Yüzyıllardır bir kültür haline gelen boranhane kültürü sonucunda Dicle nehri kenarında bulunan köylerde yüzlerce boranhane bulunurken, her boranhanede 1000 ile 1500 arasında güvercinlerin barınması için sepet bulunurdu. Çok yakın zamana kadar, bu kültürü yaşatan merkeze bağlı Karaçalı (Tilalo) köyünde 30'dan fazla boranhane buhunurken, bugün sadece harap halde yıkılmaya yüz tutmuş ve yaban güvercini 'Boran'ların da terk ettiği 3 boranhane mevcut.
Kerpiçten yapılan ve bir kaleyi andıran boranhanelerde, yaban güvercinlerin girmesi için en tepede sıralı gözenekler bulunurken, burada güvercinlerin bıraktığı 'Koğa' denilen gübre de, hem karpuz-kavun yapan boranhane sahiplerinin ihtiyacı için kullanılır, hem de karpuz ve kavun yetiştiricilerine kilo usulü satılırdı.
Boranhaneler genellikle üç bölümden oluşurdu.
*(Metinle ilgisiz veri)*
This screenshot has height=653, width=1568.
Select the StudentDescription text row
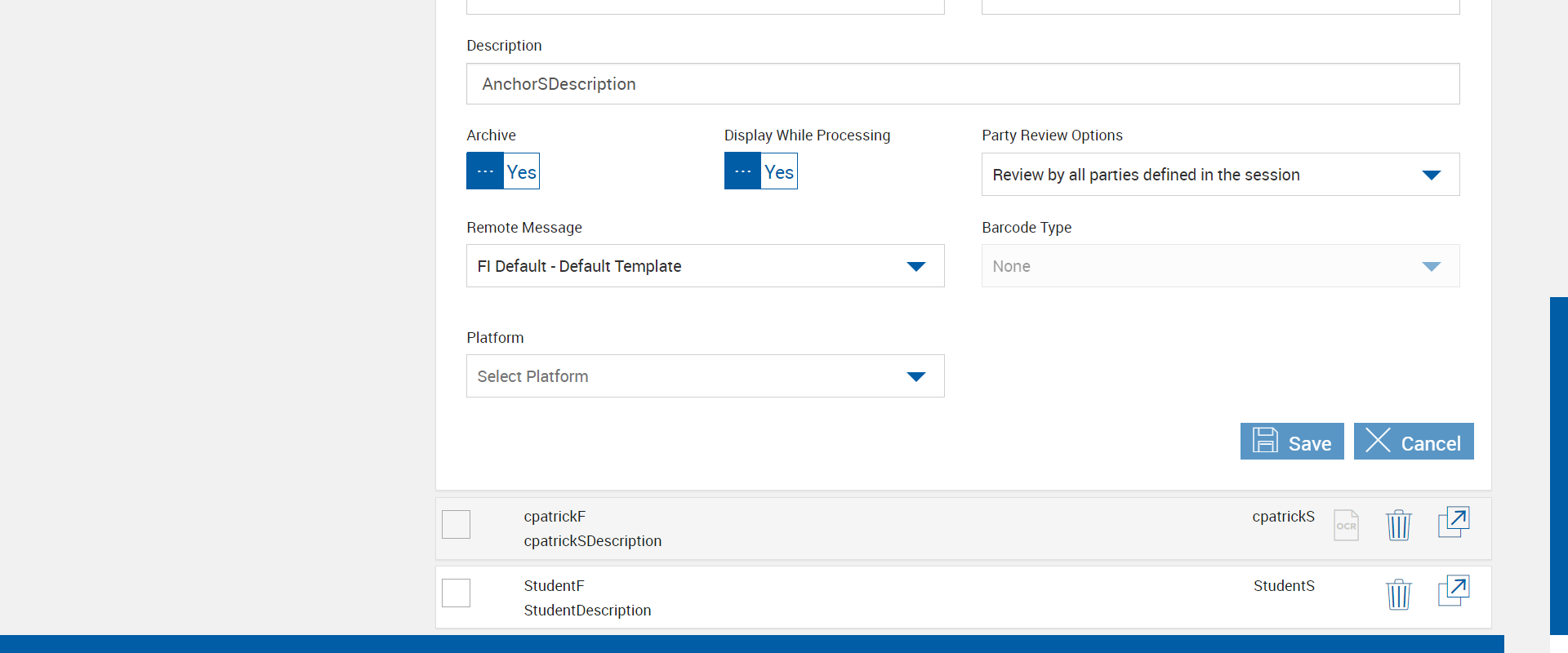coord(587,611)
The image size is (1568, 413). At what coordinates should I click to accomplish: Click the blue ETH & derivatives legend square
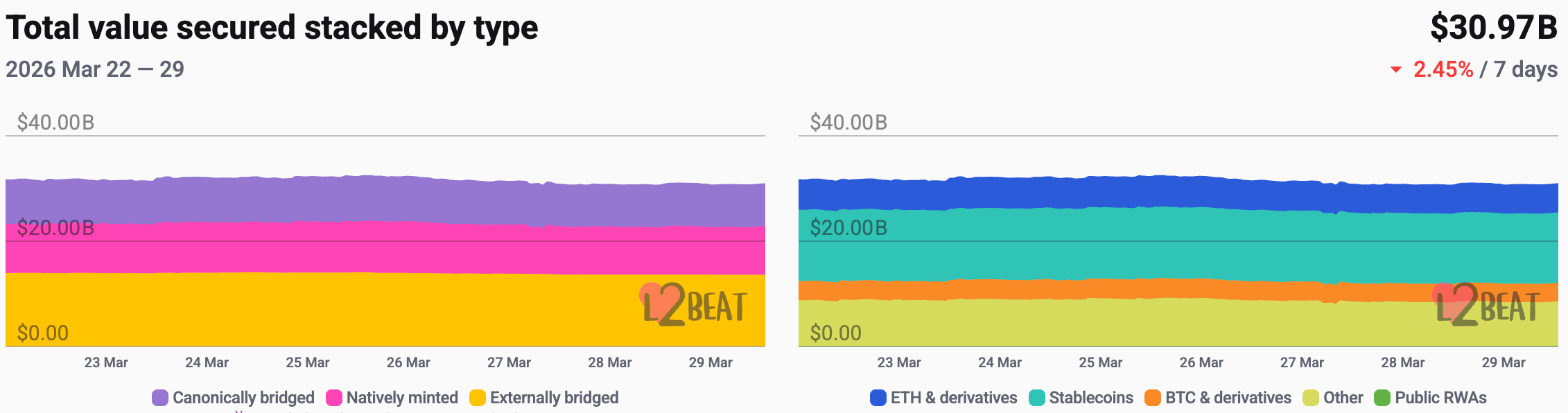(878, 398)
Her bölümde sıra sıra ufak ancak güvercinlerin rahatlıkla girip çıkabilecekleri büyüklükte pencereler vardı.
Boranhanelerin bütün iç duvarlarına kazıklar çakılır ve bunlara söğüt dalından özel olarak yaptırılmış kulplu sepetler asılırdı. Üç bölümlü bir boranhanede yaklaşık olarak 1500 sepet bulunurdu.
Güvercinlere yalnız kışın, ortalığın karlarla örtülü olduğu günlerde yem verilirdi. Yaklaşık 1500 sepetin bulunduğu bir boranhaneden yılda 10 ton kadar gübre alınabiliyordu.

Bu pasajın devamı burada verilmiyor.